Document text:
◇ ◇ ◇ ◇

The property including rights of action which prior to the filing of a petition, he could by any means have transferred or which might have been levied upon and sold under judicial process against him, or otherwise seized, impounded, or sequestered.

Now, our position is this that the statute reads very clearly.

It says that the refund only comes into being after the taxable year.

In other words, here we have a case where bankruptcy was taken in September of 1961.

In the Sussman case, which was a case I referred to a moment ago being in the Third Circuit, that was filed in July of the — of the taxable year.

In the Fournier case which is out of First Circuit that was filed in December of that taxable year.

The Court being that at the date of filing for a petition of bankruptcy being the 20th — 7th day of September of 1961, the bankrupt had no property right, and here’s why.

Because he had to conclude and complete all the year of 1961 before there could be any slight resemblance to any kind of a claim he might make.

He might anticipate.

He might dream of that he has one, but here’s what occurs.

Number one, he had the additional months of that year to complete.

Supposing he earned up money to offset his losses, then there would never have a claim.

Supposing, number two, that whatever clauses he thought he might have was denied by the Internal Revenue Department, supposing by some other windfall he makes profits in some other way, still his position as far as the date of his bankruptcy he had nothing —

Potter Stewart:

Well, your second — your second point —

Henry Klepak:

Alright.

Potter Stewart:

— suppose that his claims were denied, it shouldn’t be as positive because of many claims are — are I would think he would concede property of the bankrupt which may or may not be good claims, isn’t that correct?

Henry Klepak:

Good point — well taken, that’s right, it is.

◇ ◇ ◇ ◇

Recorded data:
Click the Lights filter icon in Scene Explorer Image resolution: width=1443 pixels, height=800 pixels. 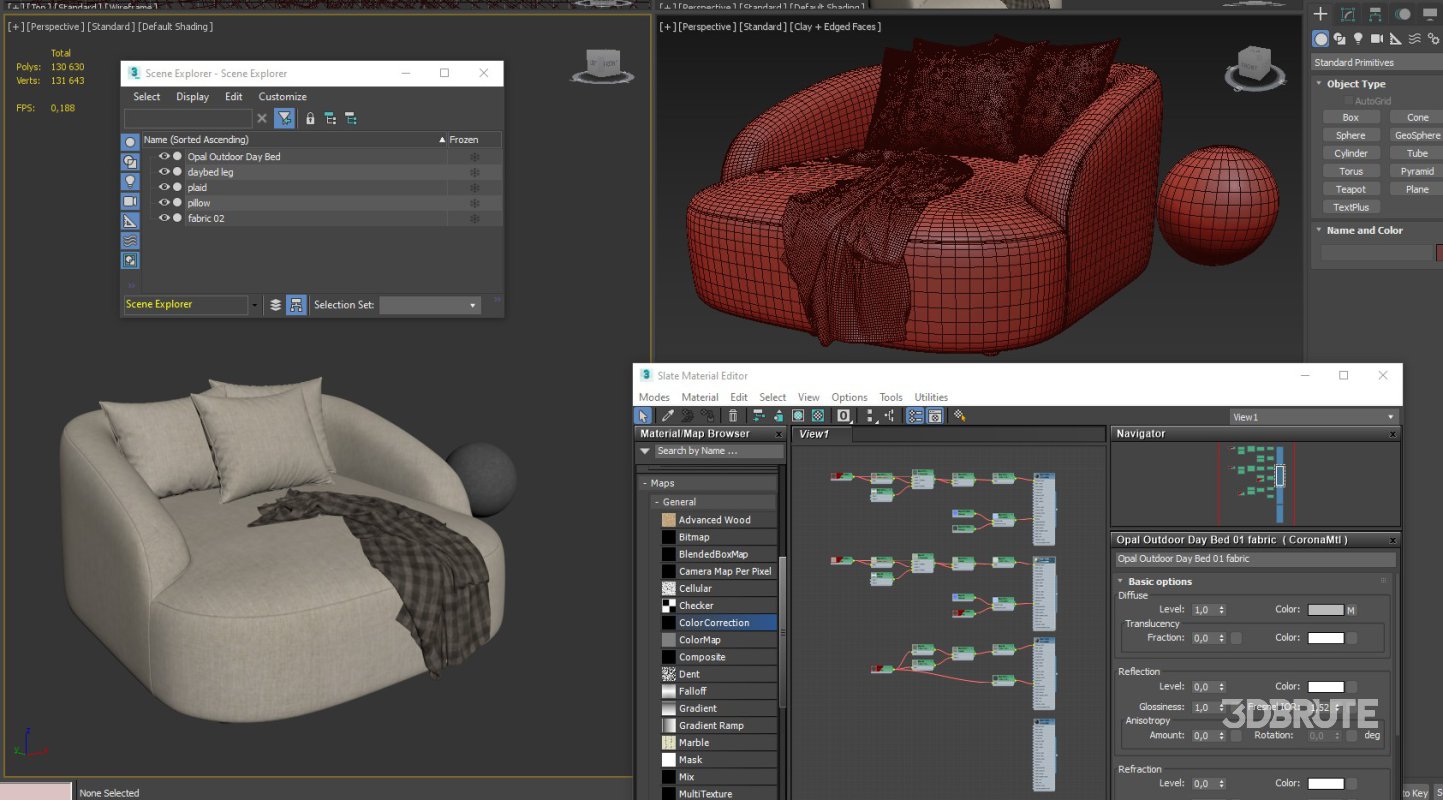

◇ ◇ ◇ ◇

Written instruction A:
Answer these questions from the bankruptcy argument transcript, one per line:
(i) In what month and year was bankruptcy taken in the case being argued?
(ii) Which circuit is the Fournier case from?
(iii) In what month of the taxable year was the Sussman case filed?
Written instruction B: Summarize the bankruptcy argument transcript in two sentences.
Written instruction C: Extend the bankruptcy argument transcript by writing what comes after its final sentence.

Task result A:
(i) September 1961
(ii) The First Circuit
(iii) July

Task result B: The argument holds that the statute clearly makes a tax refund come into being only after the taxable year, so a bankrupt who filed in September 1961 had no property right to it on the filing date, since he still had months of the year to complete. Potter Stewart questions the point about claims being denied and suggests that claims that may or may not be good can still be property of the bankrupt, and Henry Klepak agrees.

Task result C:
I was wrong in saying that because it would make no difference what the Internal Revenue office does.

Potter Stewart:

So long as it’s a good valid claim.

Henry Klepak:

That’s right, exactly.

Now the First and Third Circuit, Sussman case was the first case.

And the judge very reluctantly, the judges very reluctantly held with the bankrupt.

Henry Klepak:

And they say so, and they say it’s a windfall but they say the statute reads exactly the way it says and we’re not going to attempt to change the statute.

That is for Congress to do, not for the Court to do.

In the Third Circuit or rather the First Circuit, they adopted the findings of the First Circuit, took exactly the same position and use the same word of windfall and they too took the same position.

They also added to the position that he did not have a property right.

They provided both the provision of 31 U.S.C., that’s Section 3477, which says declaring all assignments of any claim upon the United States absolutely null and void unless made after the allowance of such a claim.

The ascertainment of the amount due and the issuing of a warrant for the payment thereof or provisions for the protection of the Government and not for the regulation of equities of claimants growing out of regular assignments when collection is complete and the Government’s liability ended.

Well, that is cited for purposes of showing that one, if you just think you have a claim against the Government, you’re in no position to make an assignment until the Government recognizes it and the amount of ascertained and the finding is made in your favor, then you may do it.

Now, there are a number, as I say, these decisions were not popular.

And when I appeared before the Circuit Court of Appeals in New Orleans, I was armed with the First Circuit’s opinion and the Third Circuit’s opinion.

And Mr. Rochelle came up with just some magazine articles and a few law journal reviews and I thought I was well armed.

But apparently, the Fifth Circuit didn’t take the same view because the Fifth Circuit “swam around” and said this and I do bring this to the Court’s attention because this is a test case.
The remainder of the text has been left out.